L’iniziativa di Trump è stata preceduta dall’annuncio bellicoso di Erdogan, che ha comunicato l’inizio di una campagna contro i curdi, le cui milizie sono state inquadrate come truppe di complemento dagli americani, piazzate a presidiare la parte orientale dell’Eufrate in funzione anti-Isis (motivazione ufficiale contestata da turchi, russi e siriani secondo i quali è un pretesto per occupare l’arena siriana).


Proprio l’annuncio di Erdogan fa pensare che l’iniziativa Usa sia reale: gli Stati Uniti non possono rischiare uno scontro con Ankara per difendere i curdi.


Questi ultimi, privi dell’appoggio Usa, rischiano di restare schiacciati dalla tenaglia turco-siriana. Avendo finora rifiutato qualsiasi accordo con Damasco e accettato la condizione di ascari americani, sono chiamati a riposizionarsi per evitare un destino infausto, che si spera sia evitato.

Lo scacco Usa


A rafforzare l’ipotesi che il ripiego Usa sia reale anche il quadro mediorientale, dove si registra un secco scacco dei disegni che i neocon Usa hanno vagheggiato in supporto a certi ambiti della destra israeliana.


I cieli della Siria sono ormai sigillati, come spiega un dettagliato articolo su al Manar.
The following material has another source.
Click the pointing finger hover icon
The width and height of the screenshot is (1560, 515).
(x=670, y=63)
A chiudere la porta ai raid israeliani, che pure a Tel Aviv reputano che possano proseguire, non sono solo le micidiali batterie anti-aeree S-300, ma soprattutto il sistema di rilevamento Polyana D4m1 piazzato dai russi in Siria.
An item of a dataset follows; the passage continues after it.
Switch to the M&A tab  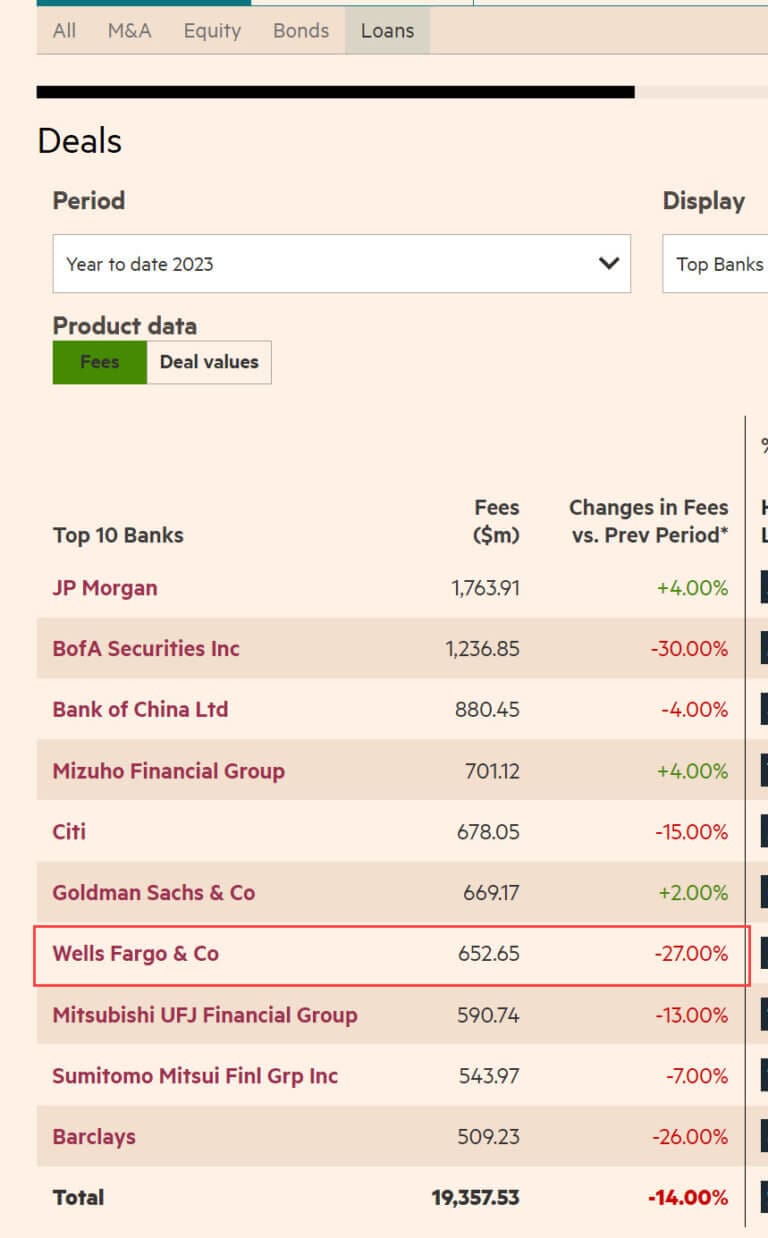click(x=129, y=31)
Il dispositivo è in grado di rilevare anche i cosiddetti aerei invisibili e di comunicarne la posizione alla Difesa siriana, che in questo modo può colpire eventuali avversari anche con i sistemi antiaerei più antiquati degli S-300. Cieli sigillati dunque.


Oltre lo scacco strategico, anche quello diplomatico. Ne è immagine icastica la conferenza stampa congiunta che Erdogan e Rhouani hanno tenuto oggi ad Ankara, che sigilla vari accordi tra i due Paesi, non certo graditi a Washington (Anadolu).
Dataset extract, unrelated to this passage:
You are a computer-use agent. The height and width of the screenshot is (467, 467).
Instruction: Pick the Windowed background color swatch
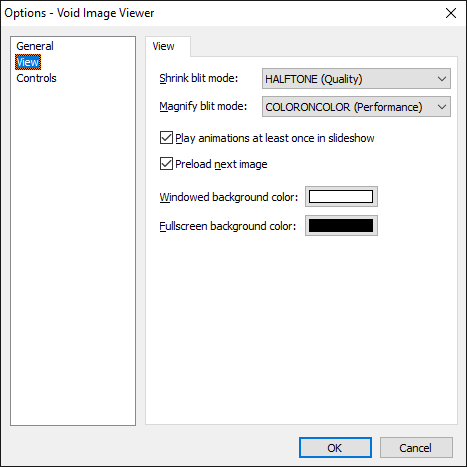tap(341, 197)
Insomma, è possibile che gli Usa abbiano davvero riconsiderato la loro presenza nella regione, fino a ritenerla ormai obsoleta se non un rischio.


L’aggressività turca e le imprevedibili manovre di Netanyahu potrebbero innescare escalation a rischio guerra globale. Che evidentemente Trump non vuole.


Ma resta il dubbio. Tante le forze di contrasto. Tra cui l’Isis, che perderebbe il brodo di coltura proprio dell’attuale caos. Potrebbe battere un colpo.